**WHAT IS REQUIRED:** What is the number of lines in these records that hold the word "Open"? Reply with that number alone.

[Stored items]
------------

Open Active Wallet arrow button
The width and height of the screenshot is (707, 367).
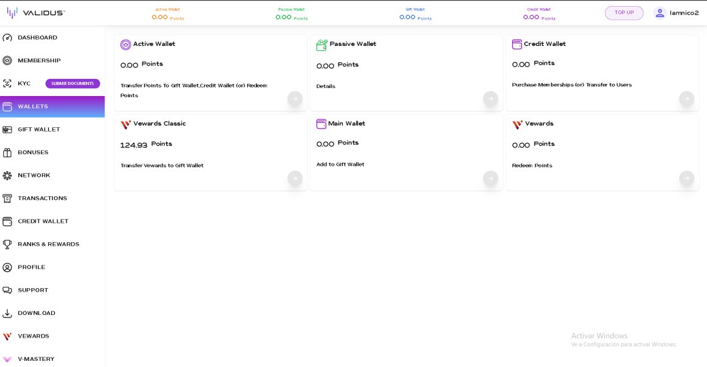[295, 98]
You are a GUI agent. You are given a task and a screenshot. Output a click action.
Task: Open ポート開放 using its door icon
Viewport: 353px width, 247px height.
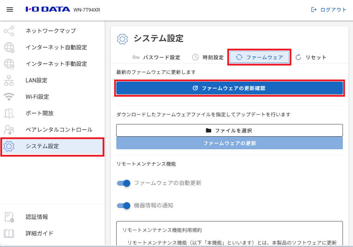point(9,113)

------------

**RESPONSE FOR THIS EXERCISE:** 2